Currently, staff from agencies like the FSCs would go on "community walks" - going around the estate to talk to residents - to gauge demand before they introduce new programmes. Sometimes, they would back up such visits with surveys. But these are usually small-scale surveys, sometimes conducted by volunteers.

"But a small survey doesn't tell the full story. It offers only a sampling of views at best," said Mr Chien.

This is where the SSO can help by leveraging on MSF's resources to conduct more meaningful surveys and research on social service needs of the neighbourhood.

Some also hope that the SSO will have the mandate the VWOs lack to coordinate efforts beyond the social service sector.

Some residents may face more complex problems that involve a few ministries.
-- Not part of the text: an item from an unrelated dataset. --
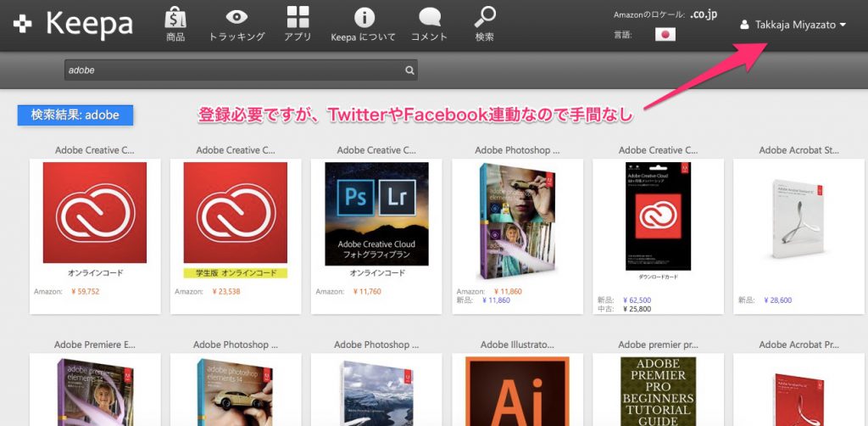Viewport: 868px width, 426px height.
Task: Click the ¥59,752 Amazon price
Action: pyautogui.click(x=84, y=290)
For instance, some may have housing issues; some with foreign spouses may need help from the immigration authorities, said Ms Grace Lee, centre director of Care Corner FSC in Toa Payoh.
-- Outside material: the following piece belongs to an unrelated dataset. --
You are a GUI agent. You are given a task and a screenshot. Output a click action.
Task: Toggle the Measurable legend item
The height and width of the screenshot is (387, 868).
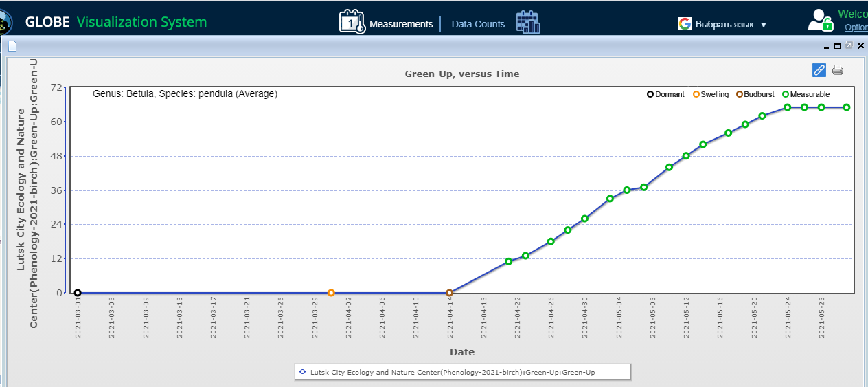[x=806, y=94]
While many of those interviewed say that services can be better coordinated, some caution against making the SSOs the only gateway to help.

The resident should be able to choose which touchpoint he wants to turn to, whether it is a VWO, FSC or religious organisations, say some social workers.
The plan on the drawing board looks promising. But how it pans out will hinge on its implementation. What Mr Chan said about social policy is just as true of the plan for SSOs: "Delivery is as important as policy."
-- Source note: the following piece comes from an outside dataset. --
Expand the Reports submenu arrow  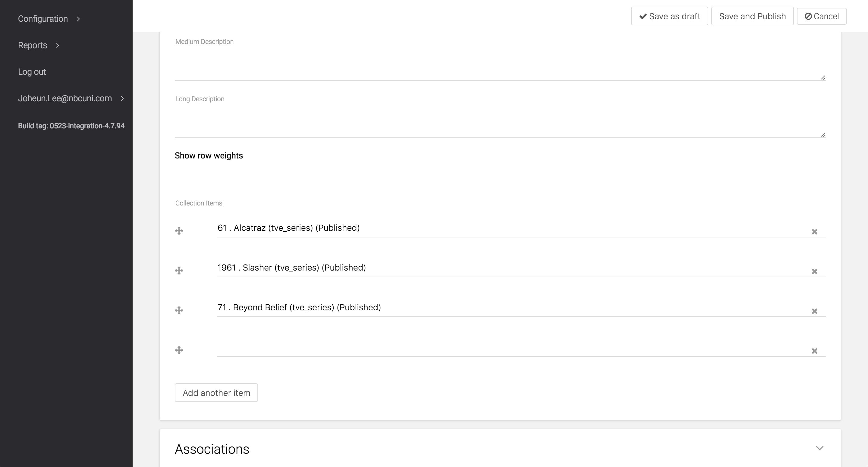58,45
New Social Service Offices can better help needy: Chan Chun Sing
Channel NewsAsia, 31 Mar 2013

Acting Minister for Social and Family Development, Chan Chun Sing, said the new Social Service Offices or SSOs, would serve to increase the number of "touch points" to better help the needy.

He reiterated that there was no overlap between the work of Family Service Centres or FSCs and the SSOs.

Mr Chan said: "The FSC is very good at delivering services, providing counselling, providing help to people. If you look at it, the SSO is more like a co-ordinator. They might not be providing the direct services but they must make sure that different VWOs, FSCs, and other help agencies integrate their help together."

Mr Chan was speaking at a recording of Channel NewsAsia's programme "Ask Minister".

On the topic of benefits for single parents, he said he fully understood their concerns.

"I grew up in a single-parent family. My parents were divorced when I was very young. It wasn't easy because my mother had to work two jobs to bring us up. In the morning, she was a machine operator, in the evening she was helping to clean up the offices," said Mr Chan.

He added: "Policies are a reflection of the societal norms. And I think if we have the support of the society, then progressively, we'll be able to move on this issue, because different people have different perspectives on the issue."

He assured single parents the ministry will consider the child's needs, and also advised them to see which assistance package is suitable for the child.